E’ stata soppressa l’IMU sulla
prima casa.
Si tratta di un’imposta
illiberale, come tutte le imposte patrimoniali, che cioè non rappresentano una
quota di reddito del contribuente.
Le imposte patrimoniali
somigliano a dei “pizzi”: “tu possiedi una cosa, e allora paga un pedaggio annuale altrimenti per te si mette male”.

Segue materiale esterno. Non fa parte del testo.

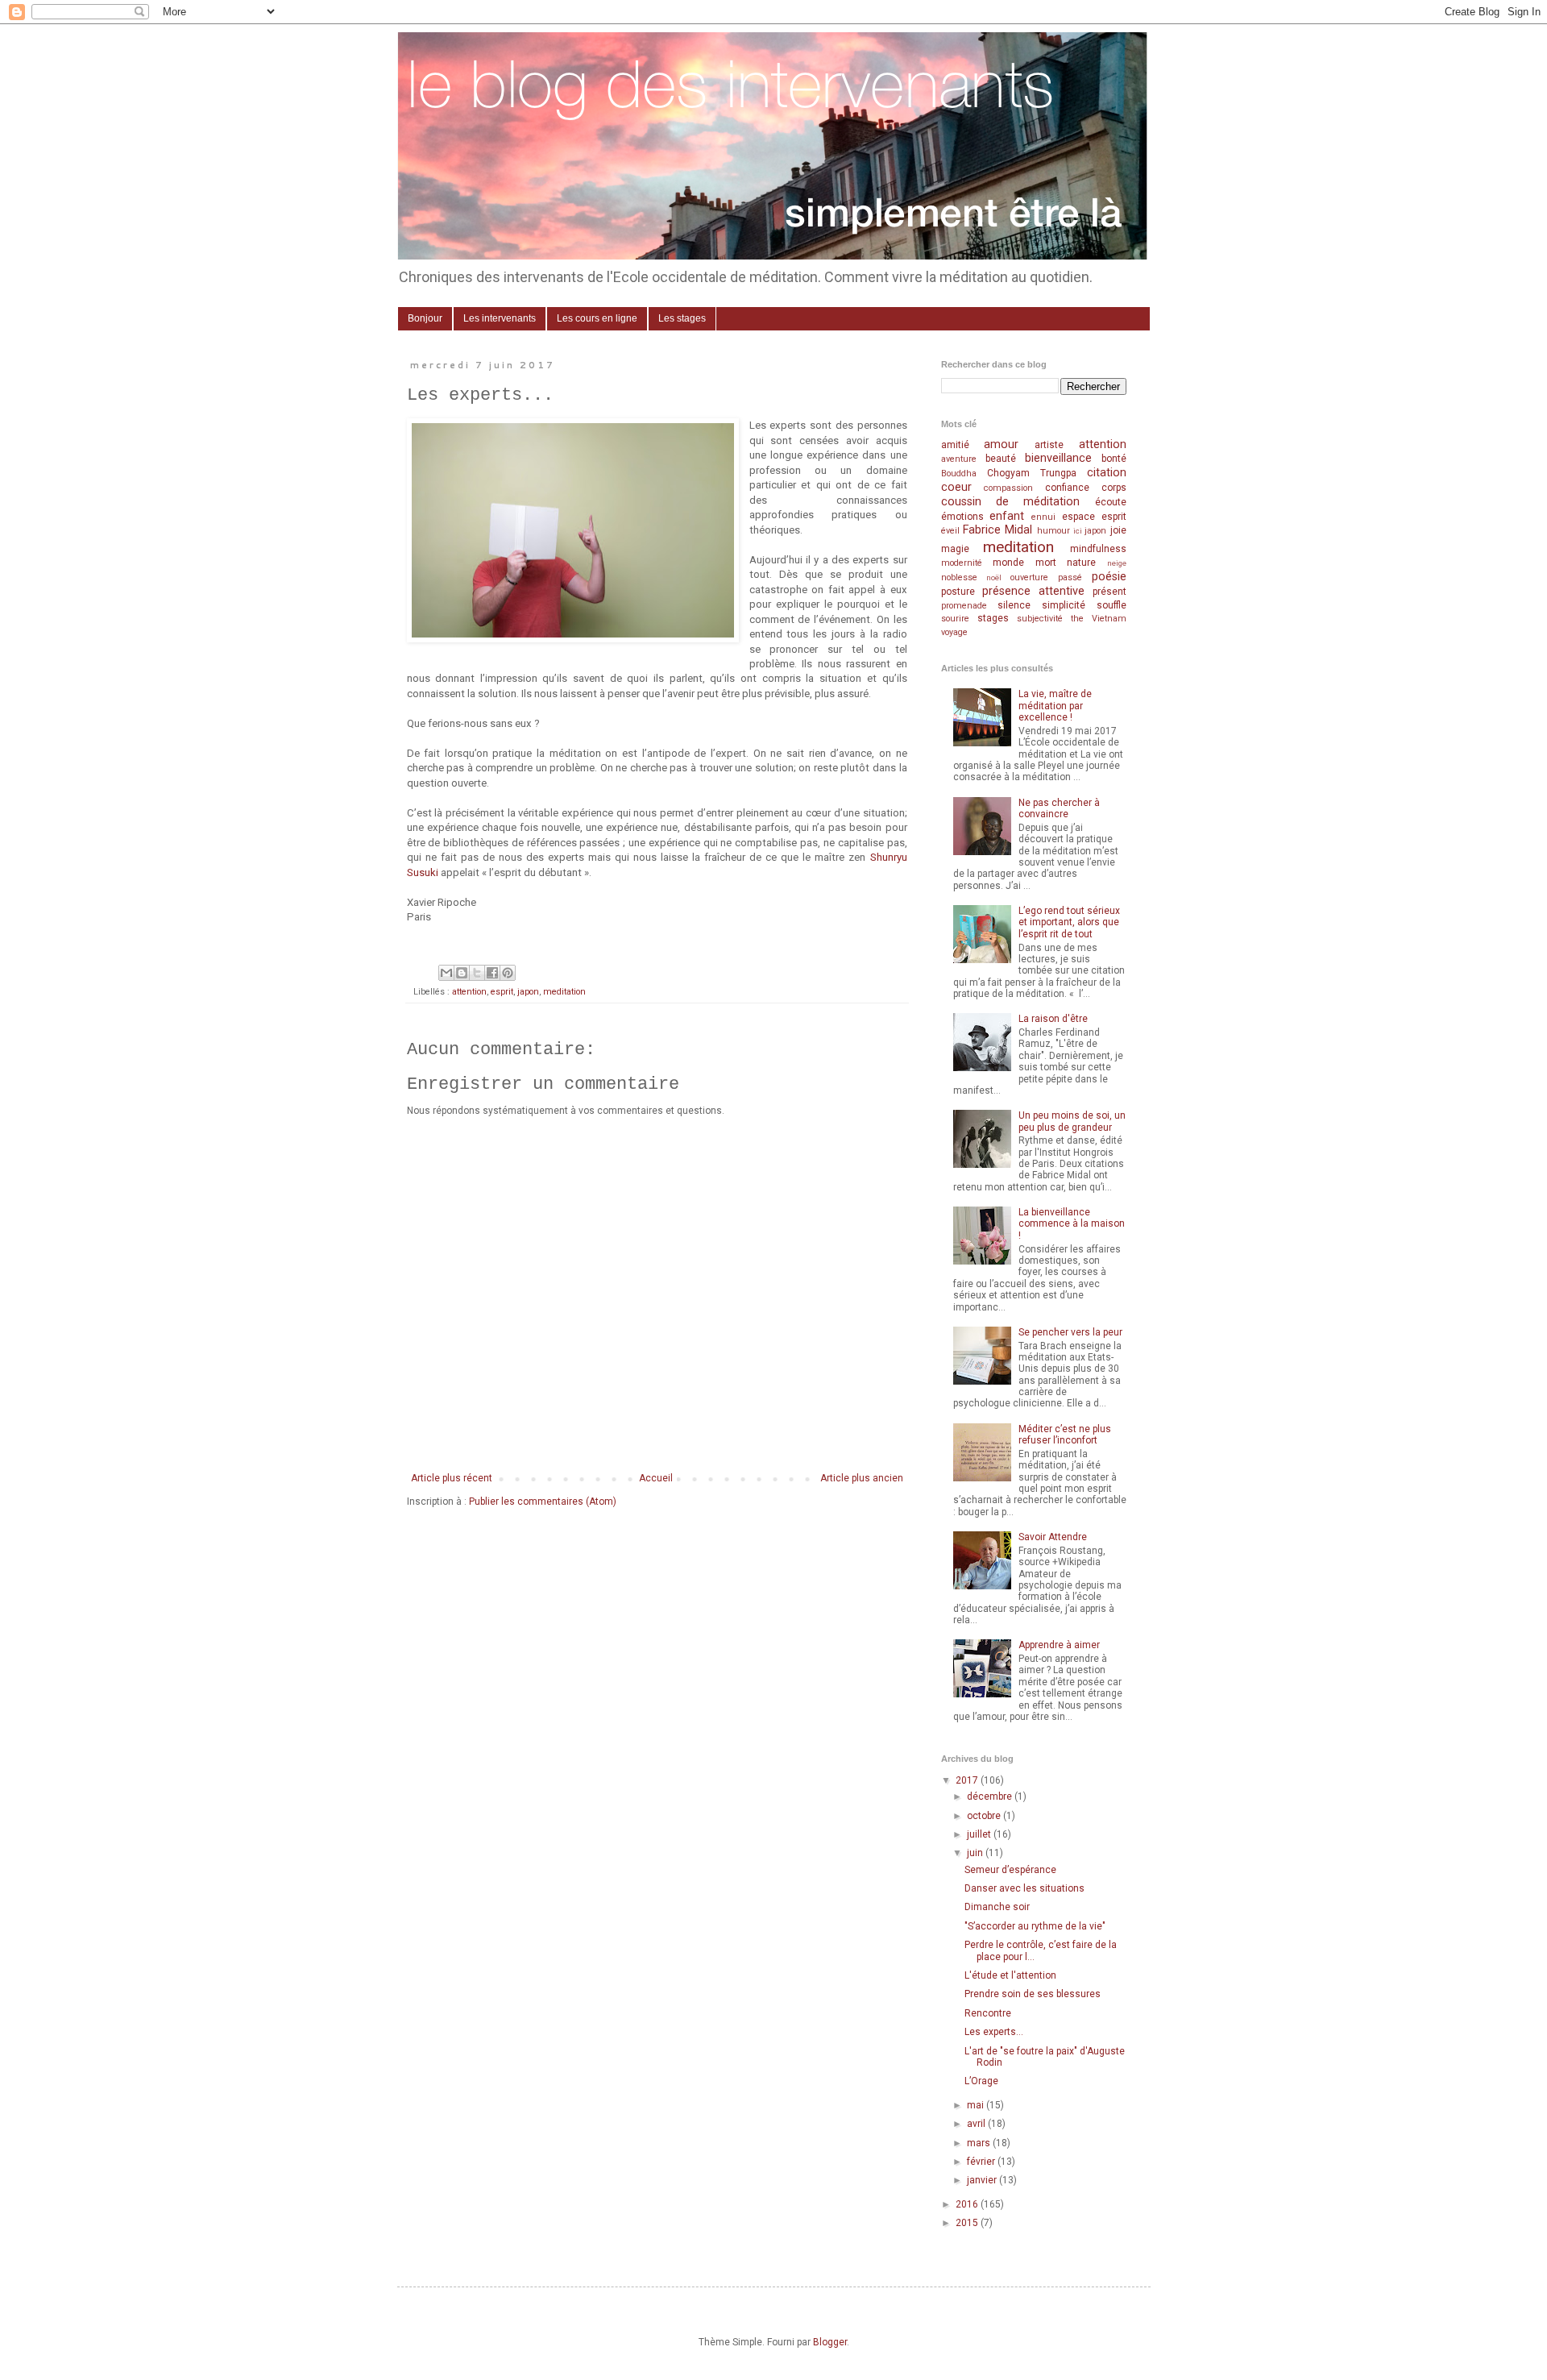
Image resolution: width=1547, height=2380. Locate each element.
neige (1116, 563)
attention (469, 991)
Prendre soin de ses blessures (1032, 1994)
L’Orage (981, 2081)
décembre (990, 1796)
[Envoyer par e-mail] (446, 973)
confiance (1067, 487)
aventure (959, 459)
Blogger (830, 2342)
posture (958, 591)
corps (1113, 487)
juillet (980, 1834)
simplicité (1063, 605)
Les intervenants (499, 318)
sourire (955, 618)
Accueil (656, 1478)
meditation (564, 991)
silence (1014, 605)
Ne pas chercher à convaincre (1059, 808)
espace (1078, 516)
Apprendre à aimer (1059, 1645)
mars (980, 2143)
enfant (1006, 516)
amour (1001, 444)
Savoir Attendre (1052, 1537)
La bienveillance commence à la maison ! (1071, 1224)
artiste (1049, 445)
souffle (1111, 605)
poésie (1109, 577)
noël (994, 577)
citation (1106, 473)
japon (528, 991)
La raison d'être (1053, 1018)
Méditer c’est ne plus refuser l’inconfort (1064, 1434)
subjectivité (1040, 618)
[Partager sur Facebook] (492, 973)
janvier (983, 2180)
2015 (968, 2222)
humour (1053, 530)
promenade (964, 605)
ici (1077, 530)
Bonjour (425, 318)
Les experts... (993, 2031)
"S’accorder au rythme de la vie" (1034, 1926)
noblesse (959, 577)
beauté (1000, 458)
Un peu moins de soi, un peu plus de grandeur (1072, 1121)
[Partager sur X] (477, 973)
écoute (1110, 502)
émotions (962, 516)
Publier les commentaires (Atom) (542, 1501)
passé (1070, 577)
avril (977, 2123)
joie (1118, 530)
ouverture (1029, 577)
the (1077, 618)
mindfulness (1098, 549)
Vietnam (1109, 618)
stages (993, 618)
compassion (1008, 488)
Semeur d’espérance (1010, 1869)
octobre (985, 1815)
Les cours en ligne (597, 318)
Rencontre (987, 2013)
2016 (968, 2204)
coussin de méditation (1010, 502)
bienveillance (1058, 458)
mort (1045, 562)
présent (1109, 591)
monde (1008, 562)
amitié (955, 445)
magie (955, 549)
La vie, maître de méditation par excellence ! (1055, 705)
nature (1081, 562)
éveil (950, 530)
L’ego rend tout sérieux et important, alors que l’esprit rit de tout (1069, 922)
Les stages (682, 318)
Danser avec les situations (1024, 1888)
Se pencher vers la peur (1070, 1332)
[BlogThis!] (462, 973)
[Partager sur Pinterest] (508, 973)
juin (976, 1853)
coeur (956, 487)
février (982, 2161)
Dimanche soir (997, 1907)
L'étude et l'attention (1010, 1975)
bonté (1113, 458)
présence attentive (1033, 591)
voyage (954, 632)
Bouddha (959, 473)
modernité (961, 563)
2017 (968, 1780)
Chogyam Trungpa (1031, 473)
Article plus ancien (861, 1478)
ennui (1043, 517)
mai (976, 2105)
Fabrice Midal (997, 530)
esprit (502, 991)
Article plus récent (451, 1478)
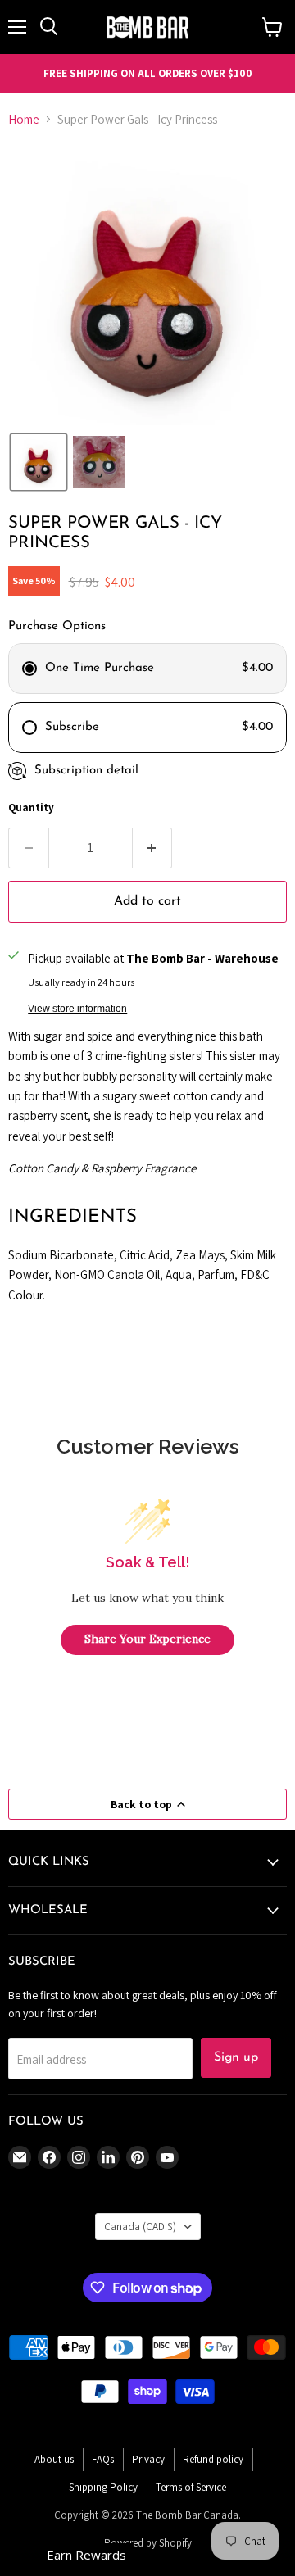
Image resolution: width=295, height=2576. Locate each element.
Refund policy (213, 2459)
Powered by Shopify (148, 2543)
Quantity (31, 807)
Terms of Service (191, 2487)
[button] (38, 462)
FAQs (103, 2459)
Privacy (148, 2459)
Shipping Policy (103, 2487)
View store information (77, 1008)
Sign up (236, 2057)
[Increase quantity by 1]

Dopo molti tira e molla, l’IMU
sulla prima casa è stata tolta e, in un paese dove circa i tre quarti delle
famiglie vivono in casa di proprietà, dovrebbe essere una buona notizia, e in
effetti lo è, ma non per tutti.
Numerosi esponenti della
sinistra, a cominciare dal PD che è al governo e che ha pertanto la paternità
di questo provvedimento, dichiarano di non essere contenti, che in realtà si tratta di
una rimodulazione, e che era meglio se non si faceva perché poi vi sarà una
stangata diversa e più dolorosa.
Dove? Non si sa.
Subito dopo rincuorano le loro
basi: state tranquilli, questa è andata così, ma non permetteremo che venga
vanificato l’aumento dell’IVA, ci potete contare.
A sentire le dichiarazioni di
questi signori e, soprattutto, a guardare la mestizia, il senso di sconfitta
delle loro facce, c’è da rimanere esterrefatti.
Pensano forse che le spese della
pubblica amministrazione non si possano mai ritoccare al ribasso?
Non sanno che la politica è
l’arte del possibile, e il possibile si ottiene attraverso una continua scelta
nell’utilizzazione delle risorse fornite dai cittadini?
Non gli passa per la testa che
una mancata entrata possa essere compensata anche da una mancata uscita?
Non sanno che gli aumenti di
imposte spesso producono minori entrate, come nel caso dell’aumento dell’accise
sulla benzina che ha prodotto un introito complessivo inferiore a quello
dell’anno precedente?
Credono, così come crede il
mitico Monti, che se il costo di un bene aumenta il consumatore compri sempre
la stessa quantità di quel bene?
Mah, chissà?
Mah, chissà?
Vi è tuttavia un’altra chiave di
lettura del senso di disfatta di cui si parlava: la misura attuata viene ritenuta
giusta ma, siccome è stata una delle condizioni poste dal PDL per varare il
governo di larghe intese, suona come una vittoria dell’arcinemico, e come tale
va stroncata.
Quale che sia la diagnosi più
esatta, con dei governanti così c’è poco da stare allegri.